Investigación del INAH descubre cómo surgió el maíz en el Valle de Tehuacán

Investigación del INAH descubre cómo surgió el maíz en el Valle de Tehuacán

Redacción:  Javier Escárcega  

Un reciente estudio impulsado por el Instituto Nacional de Antropología e Historia (INAH) ha revelado nuevos datos sobre el origen del maíz en el Valle de Tehuacán, Puebla, una región considerada clave en la historia agrícola de Mesoamérica. 

El descubrimiento forma parte de una investigación que analizó alrededor de 180 huesos de conejos y venados pertenecientes a la colección arqueozoológica del INAH. Estos restos animales fueron fundamentales para reconstruir el ambiente antiguo del Valle de Tehuacán y comprender cómo se desarrollaron las primeras formas de agricultura en la región. A través del estudio de estos materiales, los científicos pudieron identificar características del clima y la vegetación que existían en ese periodo, lo que permitió comprender mejor el contexto ambiental en el que surgió el cultivo del maíz. 

Los especialistas utilizaron técnicas de análisis isotópico aplicadas al polvo extraído de los huesos, procedimiento que se realizó en el Laboratorio de Isótopos Estables del Instituto de Geología de la UNAM. Este método permite identificar la dieta de los animales y, en consecuencia, inferir qué tipo de vegetación predominaba en el entorno donde vivían. Debido a que los venados y conejos son animales herbívoros, su alimentación reflejó con gran precisión la composición vegetal del ecosistema antiguo. 

Gracias a este análisis se pudo reconstruir el paleoambiente del Valle de Tehuacán, un paso clave para entender los procesos de domesticación de plantas. Los resultados sugieren que el surgimiento temprano del maíz ocurrió en un contexto de condiciones climáticas particularmente húmedas, con abundante vegetación y lluvias. Estas circunstancias crearon un entorno favorable para que las primeras variedades de maíz pudieran desarrollarse y adaptarse a zonas de mayor altitud. 
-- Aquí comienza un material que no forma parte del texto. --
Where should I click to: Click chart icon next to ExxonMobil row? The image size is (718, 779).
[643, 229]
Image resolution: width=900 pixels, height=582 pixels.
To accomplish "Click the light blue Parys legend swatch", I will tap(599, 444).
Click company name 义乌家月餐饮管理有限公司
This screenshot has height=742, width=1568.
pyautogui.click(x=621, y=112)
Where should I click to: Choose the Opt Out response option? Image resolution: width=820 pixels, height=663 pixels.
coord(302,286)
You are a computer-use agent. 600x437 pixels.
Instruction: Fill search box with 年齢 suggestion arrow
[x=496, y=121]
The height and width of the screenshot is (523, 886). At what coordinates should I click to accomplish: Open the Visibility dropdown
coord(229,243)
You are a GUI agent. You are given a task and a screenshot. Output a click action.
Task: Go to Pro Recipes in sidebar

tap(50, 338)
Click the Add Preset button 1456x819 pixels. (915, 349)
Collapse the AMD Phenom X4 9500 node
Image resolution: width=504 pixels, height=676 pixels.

Los investigadores también determinaron que el maíz más antiguo identificado en la región tiene aproximadamente 5,400 años de antigüedad. En ese momento se trataba de una planta parcialmente domesticada, una forma intermedia entre el teosinte su antecesor silvestre y el maíz que conocemos actualmente. Este hallazgo ayuda a comprender cómo ocurrió el proceso gradual de transformación de una planta silvestre en uno de los cultivos más importantes de la historia humana. 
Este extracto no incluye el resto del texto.